New regulations require, for instance, that a typical 100-watt bulb be replaced by one that provides the same amount of light with 72 watts. Light bulbs will have to be even more efficient by 2020.
The author of the energy bill’s lighting provision, Sen. Jeff Bingaman, New Mexico Democrat, said at the time that incandescents “will be virtually obsolete” by 2014.
Osram Sylvania, one of the world’s largest bulb producers, commissioned a survey to find out if the public agreed, only to find out 80 percent of Americans don’t know the light bulb, as we know it, is on the way out.
Major bulb manufacturers and retailers are meeting in Dallas to find ways to incorporate LEDs into more products, but have been in transition mode for years.
General Electric closed lighting plants in Brazil, Mexico and the U.S., and Osram Sylvania is modifying existing plants.
The European Union will start phasing incandescent bulbs out in September.
Specialty incandescent bulbs — such as those used in appliances — will be available on a limited basis.
The cost of switching over to LEDs and compact fluorescents could be a jolt to some consumers.
Royal Philips Electronics introduced a line of LEDs in Europe last year for about $90. General Electric’s base LED bulb sells for about $35 to $40.
Prices will come down as technology improves, said Charlie Jerabek, president and chief executive of Osram Sylvania.
And the new bulbs do eventually pay off, economically and in efficiency.
A recent study by Rensselaer Polytechnic Institute estimates global financial savings from LEDs could exceed $10 trillion within 10 years because they last much longer.
Americans keep about 73 million lights on every day for a period of between four and 12 hours, with about 28 million powered by energy-efficient bulbs, according to the Department of Energy.
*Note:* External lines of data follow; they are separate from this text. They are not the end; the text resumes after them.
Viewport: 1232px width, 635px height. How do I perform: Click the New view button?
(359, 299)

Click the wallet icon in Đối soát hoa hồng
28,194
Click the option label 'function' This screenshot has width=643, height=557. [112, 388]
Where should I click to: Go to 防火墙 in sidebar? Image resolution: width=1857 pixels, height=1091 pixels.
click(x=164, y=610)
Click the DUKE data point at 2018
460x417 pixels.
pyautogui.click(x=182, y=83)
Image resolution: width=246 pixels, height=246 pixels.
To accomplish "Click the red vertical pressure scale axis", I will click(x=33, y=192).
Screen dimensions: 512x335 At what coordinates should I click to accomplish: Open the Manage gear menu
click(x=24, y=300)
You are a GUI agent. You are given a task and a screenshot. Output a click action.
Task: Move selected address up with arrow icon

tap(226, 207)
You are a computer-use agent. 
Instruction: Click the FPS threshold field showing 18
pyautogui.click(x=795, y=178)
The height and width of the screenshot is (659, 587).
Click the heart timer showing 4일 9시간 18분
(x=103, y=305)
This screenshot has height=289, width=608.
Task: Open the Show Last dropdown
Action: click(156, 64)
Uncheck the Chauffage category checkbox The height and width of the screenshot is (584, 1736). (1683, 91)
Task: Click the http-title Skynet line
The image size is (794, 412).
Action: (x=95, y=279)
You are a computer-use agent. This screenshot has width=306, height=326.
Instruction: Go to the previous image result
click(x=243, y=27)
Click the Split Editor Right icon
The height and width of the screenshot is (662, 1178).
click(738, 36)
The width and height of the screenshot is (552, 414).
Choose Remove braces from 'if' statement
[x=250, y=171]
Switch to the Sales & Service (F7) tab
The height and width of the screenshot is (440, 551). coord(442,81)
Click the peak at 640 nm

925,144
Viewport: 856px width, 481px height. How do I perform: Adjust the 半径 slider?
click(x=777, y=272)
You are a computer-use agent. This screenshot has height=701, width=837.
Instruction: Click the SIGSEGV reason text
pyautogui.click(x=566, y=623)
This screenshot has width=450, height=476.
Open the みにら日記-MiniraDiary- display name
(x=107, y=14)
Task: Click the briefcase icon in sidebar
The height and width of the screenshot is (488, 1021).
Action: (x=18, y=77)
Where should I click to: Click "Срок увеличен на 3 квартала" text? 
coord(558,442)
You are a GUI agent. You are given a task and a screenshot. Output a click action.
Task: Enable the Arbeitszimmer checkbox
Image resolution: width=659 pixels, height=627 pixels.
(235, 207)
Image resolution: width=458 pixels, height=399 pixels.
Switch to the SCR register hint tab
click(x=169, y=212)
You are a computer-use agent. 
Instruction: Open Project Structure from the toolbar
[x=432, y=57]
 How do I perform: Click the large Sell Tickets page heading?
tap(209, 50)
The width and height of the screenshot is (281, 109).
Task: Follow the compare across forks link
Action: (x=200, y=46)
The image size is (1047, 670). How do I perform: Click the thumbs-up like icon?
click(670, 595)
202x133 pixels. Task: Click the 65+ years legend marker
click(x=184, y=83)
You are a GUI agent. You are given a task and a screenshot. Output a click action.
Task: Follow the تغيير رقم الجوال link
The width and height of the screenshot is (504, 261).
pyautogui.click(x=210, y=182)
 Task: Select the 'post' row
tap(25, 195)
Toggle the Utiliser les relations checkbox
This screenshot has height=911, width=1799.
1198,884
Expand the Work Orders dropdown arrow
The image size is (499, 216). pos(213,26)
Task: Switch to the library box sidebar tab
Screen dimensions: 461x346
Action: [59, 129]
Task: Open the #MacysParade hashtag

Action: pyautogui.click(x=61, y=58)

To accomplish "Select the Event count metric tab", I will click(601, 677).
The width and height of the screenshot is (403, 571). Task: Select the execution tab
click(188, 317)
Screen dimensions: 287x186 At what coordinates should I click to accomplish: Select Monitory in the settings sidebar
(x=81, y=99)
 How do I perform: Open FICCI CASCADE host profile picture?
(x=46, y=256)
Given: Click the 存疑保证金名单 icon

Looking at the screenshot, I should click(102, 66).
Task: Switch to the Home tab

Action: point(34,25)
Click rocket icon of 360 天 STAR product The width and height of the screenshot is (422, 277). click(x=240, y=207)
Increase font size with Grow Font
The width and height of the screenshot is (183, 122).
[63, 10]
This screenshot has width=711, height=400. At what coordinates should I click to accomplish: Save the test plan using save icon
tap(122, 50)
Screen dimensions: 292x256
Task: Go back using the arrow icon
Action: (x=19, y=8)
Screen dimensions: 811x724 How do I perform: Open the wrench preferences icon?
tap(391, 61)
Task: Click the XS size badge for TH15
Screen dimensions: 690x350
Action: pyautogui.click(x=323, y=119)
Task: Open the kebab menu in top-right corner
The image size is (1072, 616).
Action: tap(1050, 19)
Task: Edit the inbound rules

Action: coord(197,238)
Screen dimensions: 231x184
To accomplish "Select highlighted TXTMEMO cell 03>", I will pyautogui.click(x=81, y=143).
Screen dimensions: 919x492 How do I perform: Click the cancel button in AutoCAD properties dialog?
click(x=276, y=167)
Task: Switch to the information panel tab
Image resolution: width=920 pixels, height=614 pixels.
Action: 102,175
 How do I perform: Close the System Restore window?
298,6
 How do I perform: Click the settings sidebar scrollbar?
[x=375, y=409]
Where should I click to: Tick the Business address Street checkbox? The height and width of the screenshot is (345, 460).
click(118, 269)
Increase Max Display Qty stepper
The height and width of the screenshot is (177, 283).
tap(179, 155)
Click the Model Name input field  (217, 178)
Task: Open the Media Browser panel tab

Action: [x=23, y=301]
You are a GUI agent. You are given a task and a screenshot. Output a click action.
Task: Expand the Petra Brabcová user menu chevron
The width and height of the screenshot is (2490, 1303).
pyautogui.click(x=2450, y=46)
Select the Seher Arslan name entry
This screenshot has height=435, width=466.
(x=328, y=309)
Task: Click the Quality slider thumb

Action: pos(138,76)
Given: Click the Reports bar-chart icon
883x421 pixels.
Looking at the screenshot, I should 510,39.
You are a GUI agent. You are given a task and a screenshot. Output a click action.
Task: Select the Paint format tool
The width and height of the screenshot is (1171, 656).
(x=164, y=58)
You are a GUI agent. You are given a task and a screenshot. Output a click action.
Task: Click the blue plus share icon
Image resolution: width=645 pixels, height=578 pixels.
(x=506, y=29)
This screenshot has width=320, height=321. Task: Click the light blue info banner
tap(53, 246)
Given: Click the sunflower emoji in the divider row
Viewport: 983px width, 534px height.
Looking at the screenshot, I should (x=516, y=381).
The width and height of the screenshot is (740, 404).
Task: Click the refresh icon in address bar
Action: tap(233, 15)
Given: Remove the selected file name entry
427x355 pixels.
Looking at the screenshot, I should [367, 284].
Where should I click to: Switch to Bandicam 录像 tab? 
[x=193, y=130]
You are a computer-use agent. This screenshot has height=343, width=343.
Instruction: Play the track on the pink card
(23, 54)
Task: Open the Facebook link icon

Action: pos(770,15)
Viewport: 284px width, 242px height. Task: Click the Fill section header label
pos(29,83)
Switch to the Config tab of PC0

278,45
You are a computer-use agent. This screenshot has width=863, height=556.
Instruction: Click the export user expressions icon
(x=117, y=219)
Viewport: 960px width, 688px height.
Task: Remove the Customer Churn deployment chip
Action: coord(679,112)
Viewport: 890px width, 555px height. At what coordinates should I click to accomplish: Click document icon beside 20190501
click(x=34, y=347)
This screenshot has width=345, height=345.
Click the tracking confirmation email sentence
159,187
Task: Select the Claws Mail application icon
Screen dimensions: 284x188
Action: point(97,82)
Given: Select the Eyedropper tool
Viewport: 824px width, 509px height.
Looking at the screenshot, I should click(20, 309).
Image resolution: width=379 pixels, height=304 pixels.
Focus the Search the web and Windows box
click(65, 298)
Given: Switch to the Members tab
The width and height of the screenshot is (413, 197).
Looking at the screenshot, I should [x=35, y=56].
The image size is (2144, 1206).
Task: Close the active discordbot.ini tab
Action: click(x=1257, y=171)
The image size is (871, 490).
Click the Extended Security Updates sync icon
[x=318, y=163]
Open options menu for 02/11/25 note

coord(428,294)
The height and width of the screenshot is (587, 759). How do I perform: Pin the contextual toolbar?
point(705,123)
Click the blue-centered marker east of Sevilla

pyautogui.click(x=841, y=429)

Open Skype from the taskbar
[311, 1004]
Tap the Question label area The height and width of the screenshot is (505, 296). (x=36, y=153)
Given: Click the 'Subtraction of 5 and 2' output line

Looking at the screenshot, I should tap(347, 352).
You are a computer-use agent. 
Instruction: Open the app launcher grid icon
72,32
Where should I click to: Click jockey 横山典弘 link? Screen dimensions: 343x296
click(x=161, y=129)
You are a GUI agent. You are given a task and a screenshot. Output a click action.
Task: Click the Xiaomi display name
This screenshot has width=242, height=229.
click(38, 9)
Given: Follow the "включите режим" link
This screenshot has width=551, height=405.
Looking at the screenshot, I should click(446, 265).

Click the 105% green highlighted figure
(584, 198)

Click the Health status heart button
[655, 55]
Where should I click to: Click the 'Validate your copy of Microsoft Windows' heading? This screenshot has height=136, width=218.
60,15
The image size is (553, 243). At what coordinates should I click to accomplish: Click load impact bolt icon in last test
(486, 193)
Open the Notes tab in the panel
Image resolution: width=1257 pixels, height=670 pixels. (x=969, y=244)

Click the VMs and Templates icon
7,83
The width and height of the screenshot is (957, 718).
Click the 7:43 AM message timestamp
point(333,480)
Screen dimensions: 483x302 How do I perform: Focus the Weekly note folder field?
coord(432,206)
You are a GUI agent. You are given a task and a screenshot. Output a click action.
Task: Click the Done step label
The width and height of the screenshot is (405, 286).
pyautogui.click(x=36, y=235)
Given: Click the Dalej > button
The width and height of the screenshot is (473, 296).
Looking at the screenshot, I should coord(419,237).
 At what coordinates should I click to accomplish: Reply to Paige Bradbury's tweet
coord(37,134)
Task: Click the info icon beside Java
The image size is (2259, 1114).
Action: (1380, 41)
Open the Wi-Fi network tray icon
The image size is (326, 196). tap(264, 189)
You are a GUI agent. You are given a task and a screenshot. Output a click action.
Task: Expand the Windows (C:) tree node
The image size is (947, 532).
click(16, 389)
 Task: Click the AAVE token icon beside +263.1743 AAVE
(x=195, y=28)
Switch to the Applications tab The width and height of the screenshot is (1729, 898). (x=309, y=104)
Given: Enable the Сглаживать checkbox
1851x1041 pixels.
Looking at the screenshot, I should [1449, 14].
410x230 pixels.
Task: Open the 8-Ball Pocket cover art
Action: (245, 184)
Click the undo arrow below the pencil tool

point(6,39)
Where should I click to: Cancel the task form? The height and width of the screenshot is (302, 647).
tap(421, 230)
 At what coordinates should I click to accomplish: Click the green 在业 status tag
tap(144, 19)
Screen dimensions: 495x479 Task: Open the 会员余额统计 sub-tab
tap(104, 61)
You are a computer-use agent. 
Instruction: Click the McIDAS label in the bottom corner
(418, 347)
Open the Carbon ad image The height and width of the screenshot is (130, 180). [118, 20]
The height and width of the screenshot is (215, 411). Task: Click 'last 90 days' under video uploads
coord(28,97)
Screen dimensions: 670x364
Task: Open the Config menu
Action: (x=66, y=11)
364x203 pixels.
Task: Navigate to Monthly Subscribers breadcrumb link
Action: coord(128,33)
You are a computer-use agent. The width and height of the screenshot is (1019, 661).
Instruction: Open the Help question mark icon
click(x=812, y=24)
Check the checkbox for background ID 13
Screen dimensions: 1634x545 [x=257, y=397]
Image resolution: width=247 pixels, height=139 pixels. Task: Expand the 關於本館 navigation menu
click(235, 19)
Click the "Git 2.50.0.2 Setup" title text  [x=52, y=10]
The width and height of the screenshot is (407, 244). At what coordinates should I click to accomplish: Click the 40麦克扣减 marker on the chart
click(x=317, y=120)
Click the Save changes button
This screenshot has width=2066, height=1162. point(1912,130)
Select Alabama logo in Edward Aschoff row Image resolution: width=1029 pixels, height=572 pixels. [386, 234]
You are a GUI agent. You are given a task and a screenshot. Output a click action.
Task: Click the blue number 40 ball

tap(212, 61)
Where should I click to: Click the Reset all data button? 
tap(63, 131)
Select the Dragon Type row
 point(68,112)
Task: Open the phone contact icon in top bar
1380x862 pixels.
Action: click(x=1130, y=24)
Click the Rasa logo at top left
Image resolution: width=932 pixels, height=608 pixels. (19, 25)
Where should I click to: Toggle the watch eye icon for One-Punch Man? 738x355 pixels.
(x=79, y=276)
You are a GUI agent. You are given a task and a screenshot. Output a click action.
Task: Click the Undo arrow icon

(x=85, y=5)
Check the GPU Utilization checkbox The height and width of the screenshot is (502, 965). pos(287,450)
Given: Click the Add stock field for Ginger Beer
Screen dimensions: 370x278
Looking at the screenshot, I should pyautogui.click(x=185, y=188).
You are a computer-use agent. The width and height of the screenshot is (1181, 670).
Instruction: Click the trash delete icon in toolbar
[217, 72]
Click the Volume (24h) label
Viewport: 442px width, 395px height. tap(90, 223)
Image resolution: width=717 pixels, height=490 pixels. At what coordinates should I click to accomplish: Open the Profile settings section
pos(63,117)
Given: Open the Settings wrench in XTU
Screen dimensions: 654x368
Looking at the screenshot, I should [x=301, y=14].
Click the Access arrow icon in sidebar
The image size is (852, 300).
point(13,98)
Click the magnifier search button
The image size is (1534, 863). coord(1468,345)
The new lighting standards coming online are expected to lower consumers’ annual electricity bills by $13 billion in 2020.
Incandescent bulbs, invented by Thomas Edison more than 120 years ago, brighten a room by heating a metal filament in a vacuum, but they waste large amounts of heat.
Compact fluorescent bulbs contain a gas that reacts with electricity to create invisible ultraviolet light. When that light hits material inside the bulb, it is converted into ordinary light.
But some people find the light from compact bulbs harsh, and the fluorescents contain toxic mercury, meaning they shouldn’t simply be thrown in the trash.
LEDs emit very little heat, do not contain mercury like compact fluorescent bulbs, are about 40 percent more efficient, and if installed correctly last for more than 50,000 hours.
So far only 12 percent of Osram Sylvania’s business comes from LEDs. The company plans to market LED bulbs for home use within three months.
For lighting engineers, the LED has become the new playground. They can be designed to change colors and have multiple applications, from mood lighting in the living room to the harsh environment of a rock concert stage.
“The way we interact with lighting systems is going to change dramatically,” said the American Lighting Association’s Terry McGowan. “It’s limited only by your imagination, or your budget.”